Nicely priced rerun for some obscure music.

FELIX DRAESEKE = Orchestral Works Vol. 1 & 2: Symphony in G, Op. 12; Symphonia tragica, Op. 40; Piano Concerto in E-flat, Op. 36; Gudrun Overture; Symphonic Prologue to Penthesilea, Op. 50 – Claudius Tanski, p/ Wuppertal Sym. Orch./ George Hanson – MDG 335 2018 (2 CDs), 73:01 [Distr. by Naxos] ***1/2:

Felix Draeseke (1835 – 1913) is a strange dude. A confessed Lisztian/Wagnerian, his whole life seems dedicated to forcing these two idioms into more standard vehicles, even though he wrote eight operas, four symphonies, and thrived on choral music. His orchestration is nothing particularly original, and his intensely contrapuntal methodology belies much of what is found in the greatest works of his two heroes.

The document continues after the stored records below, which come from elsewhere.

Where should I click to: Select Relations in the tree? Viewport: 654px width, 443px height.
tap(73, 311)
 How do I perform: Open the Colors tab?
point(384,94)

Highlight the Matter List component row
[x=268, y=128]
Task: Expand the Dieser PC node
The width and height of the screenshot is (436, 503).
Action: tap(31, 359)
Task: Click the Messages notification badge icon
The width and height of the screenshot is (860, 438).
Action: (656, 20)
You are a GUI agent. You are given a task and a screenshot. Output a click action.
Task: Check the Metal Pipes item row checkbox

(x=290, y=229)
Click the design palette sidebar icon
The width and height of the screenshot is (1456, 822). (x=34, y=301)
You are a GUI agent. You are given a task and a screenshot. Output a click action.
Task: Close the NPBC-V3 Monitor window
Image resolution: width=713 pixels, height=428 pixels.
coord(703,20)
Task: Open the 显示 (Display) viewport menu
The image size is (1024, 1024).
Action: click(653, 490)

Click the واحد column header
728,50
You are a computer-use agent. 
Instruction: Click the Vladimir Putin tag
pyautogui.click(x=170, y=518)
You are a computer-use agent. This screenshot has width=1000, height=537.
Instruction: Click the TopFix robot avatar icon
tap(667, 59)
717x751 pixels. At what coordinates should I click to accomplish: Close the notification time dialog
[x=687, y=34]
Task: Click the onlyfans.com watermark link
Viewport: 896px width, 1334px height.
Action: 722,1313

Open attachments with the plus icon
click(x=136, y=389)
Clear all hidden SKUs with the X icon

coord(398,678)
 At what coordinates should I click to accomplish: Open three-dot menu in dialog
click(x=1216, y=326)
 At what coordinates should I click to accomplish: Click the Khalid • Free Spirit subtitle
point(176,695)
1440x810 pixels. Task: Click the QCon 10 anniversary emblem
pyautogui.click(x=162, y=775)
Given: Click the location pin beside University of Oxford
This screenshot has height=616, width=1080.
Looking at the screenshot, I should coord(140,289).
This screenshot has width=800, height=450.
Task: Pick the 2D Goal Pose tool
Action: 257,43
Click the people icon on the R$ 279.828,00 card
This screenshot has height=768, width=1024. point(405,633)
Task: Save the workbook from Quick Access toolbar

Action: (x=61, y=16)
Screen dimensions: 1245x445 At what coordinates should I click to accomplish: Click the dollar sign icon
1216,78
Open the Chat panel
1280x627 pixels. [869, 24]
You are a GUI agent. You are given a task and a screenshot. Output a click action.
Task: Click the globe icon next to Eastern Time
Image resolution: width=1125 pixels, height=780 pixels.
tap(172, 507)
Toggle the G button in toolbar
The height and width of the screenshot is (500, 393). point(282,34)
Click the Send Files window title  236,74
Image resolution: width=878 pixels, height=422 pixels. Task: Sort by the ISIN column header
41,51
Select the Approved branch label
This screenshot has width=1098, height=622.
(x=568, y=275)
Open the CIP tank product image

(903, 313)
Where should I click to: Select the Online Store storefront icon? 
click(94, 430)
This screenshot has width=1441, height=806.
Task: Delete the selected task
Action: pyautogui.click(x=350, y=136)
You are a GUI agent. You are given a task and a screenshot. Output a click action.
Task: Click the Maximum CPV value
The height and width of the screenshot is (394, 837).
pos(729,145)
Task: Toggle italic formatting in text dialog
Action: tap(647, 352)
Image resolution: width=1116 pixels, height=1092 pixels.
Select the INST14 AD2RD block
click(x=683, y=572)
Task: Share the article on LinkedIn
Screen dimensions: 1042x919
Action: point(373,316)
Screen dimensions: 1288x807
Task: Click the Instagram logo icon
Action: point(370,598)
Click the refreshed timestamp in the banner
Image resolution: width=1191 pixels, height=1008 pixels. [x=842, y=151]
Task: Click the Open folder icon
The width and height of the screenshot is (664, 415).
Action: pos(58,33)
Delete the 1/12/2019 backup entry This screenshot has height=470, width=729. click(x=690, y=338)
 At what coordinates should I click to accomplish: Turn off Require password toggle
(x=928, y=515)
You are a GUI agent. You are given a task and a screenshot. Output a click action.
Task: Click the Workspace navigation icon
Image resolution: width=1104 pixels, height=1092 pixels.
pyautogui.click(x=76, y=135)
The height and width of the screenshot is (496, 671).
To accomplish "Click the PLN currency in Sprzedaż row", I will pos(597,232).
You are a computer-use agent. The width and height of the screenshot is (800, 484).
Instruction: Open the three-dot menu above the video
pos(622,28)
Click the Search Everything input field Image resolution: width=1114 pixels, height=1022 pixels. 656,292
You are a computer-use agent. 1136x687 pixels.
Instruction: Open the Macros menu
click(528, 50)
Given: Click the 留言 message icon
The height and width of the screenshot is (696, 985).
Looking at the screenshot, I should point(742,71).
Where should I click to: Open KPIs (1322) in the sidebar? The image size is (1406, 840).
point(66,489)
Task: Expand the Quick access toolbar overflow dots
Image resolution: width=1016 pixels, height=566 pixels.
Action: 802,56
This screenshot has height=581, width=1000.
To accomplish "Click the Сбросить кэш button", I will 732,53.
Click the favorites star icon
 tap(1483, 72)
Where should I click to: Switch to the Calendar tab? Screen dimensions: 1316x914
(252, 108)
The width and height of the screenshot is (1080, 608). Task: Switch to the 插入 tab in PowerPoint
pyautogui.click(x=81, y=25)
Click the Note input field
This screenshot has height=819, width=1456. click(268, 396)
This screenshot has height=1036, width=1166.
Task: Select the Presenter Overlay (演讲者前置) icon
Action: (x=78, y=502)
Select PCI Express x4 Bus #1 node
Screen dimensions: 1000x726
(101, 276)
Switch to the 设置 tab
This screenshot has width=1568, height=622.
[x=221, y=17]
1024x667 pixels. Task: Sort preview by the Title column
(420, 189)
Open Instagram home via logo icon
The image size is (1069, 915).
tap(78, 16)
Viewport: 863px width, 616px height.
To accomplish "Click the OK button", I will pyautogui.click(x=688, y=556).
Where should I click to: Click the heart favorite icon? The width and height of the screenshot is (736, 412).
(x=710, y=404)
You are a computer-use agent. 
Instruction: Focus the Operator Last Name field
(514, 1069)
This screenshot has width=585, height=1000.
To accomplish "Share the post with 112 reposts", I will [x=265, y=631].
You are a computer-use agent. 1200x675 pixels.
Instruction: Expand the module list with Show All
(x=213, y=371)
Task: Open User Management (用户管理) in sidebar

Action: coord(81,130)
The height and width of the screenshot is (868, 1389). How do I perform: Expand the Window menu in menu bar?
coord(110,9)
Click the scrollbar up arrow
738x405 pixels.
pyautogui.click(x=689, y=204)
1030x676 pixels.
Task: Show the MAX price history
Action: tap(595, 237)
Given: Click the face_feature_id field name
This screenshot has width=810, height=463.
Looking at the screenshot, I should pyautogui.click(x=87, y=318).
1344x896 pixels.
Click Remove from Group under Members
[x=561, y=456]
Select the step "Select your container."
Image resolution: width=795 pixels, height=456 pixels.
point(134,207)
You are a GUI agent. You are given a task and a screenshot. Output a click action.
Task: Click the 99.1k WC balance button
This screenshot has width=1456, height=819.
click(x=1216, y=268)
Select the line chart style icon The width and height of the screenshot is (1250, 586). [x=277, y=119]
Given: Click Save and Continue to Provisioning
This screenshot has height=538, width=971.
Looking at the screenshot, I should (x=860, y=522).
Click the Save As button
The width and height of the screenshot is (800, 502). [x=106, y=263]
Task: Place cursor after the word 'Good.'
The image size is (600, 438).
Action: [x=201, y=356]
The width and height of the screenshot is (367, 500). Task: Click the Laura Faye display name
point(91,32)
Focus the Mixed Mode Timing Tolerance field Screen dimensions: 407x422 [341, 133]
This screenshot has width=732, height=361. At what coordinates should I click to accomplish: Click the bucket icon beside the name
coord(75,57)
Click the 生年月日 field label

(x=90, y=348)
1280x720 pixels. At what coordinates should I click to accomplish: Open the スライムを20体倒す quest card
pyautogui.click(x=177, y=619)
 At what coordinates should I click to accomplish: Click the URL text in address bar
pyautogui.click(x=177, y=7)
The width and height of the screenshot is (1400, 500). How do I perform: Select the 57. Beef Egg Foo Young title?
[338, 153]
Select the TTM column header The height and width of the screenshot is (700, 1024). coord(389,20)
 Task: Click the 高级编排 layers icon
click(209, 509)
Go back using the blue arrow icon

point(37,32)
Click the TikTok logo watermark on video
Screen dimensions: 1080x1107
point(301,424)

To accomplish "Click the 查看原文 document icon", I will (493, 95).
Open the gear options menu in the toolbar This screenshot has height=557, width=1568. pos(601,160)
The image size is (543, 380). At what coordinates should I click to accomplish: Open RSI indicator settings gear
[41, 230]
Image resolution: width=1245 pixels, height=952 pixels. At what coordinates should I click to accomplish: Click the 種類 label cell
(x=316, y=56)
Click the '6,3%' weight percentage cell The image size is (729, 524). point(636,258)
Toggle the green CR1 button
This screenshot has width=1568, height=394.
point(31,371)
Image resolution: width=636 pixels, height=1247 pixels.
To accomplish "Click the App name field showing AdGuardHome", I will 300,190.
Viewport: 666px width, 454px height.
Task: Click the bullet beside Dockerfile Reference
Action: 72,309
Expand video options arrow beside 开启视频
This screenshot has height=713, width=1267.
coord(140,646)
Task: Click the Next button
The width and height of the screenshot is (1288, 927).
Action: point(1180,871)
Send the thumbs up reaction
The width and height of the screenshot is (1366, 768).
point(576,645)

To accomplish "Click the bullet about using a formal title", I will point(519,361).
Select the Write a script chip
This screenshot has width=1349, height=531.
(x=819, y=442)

He was finally, after many years of uncertain economic stability, able to establish himself in the 1890s after his promotion to professor at the Royal Saxon Conservatory, and was somewhat lionized during his lifetime, especially by Liszt, who gave him unqualified support after hearing Draeseke’s early piano sonata. But though he was performed widely (Hans von Bülow, Arthur Nikisch, Fritz Reiner, and Karl Böhm all conducted him), his music was ultimately determined to be problematic and not likely to catch on widely with audiences. The Third Reich, however, greatly admired him, and surely that endorsement did little to help him in the long run.

This release offers a two-for-one bargain with discs that were recorded 1999 and 2001. Though the piano concerto is played beautifully, and has some interesting and even beguiling harmonies and sonorities, I find it personally a little diffuse in content. And the Op. 12 Symphony is also a work that is mildly entertaining though lacking in ultimate continuity. But with the Symphonia tragica we enter a whole new world and era of the composer, a work with superb melodic and dramatic intensity, equally matching the two tone poems given here, also full of life and gripping experiences.

Performances are first rate, though others might feel the collection more enticing than I do.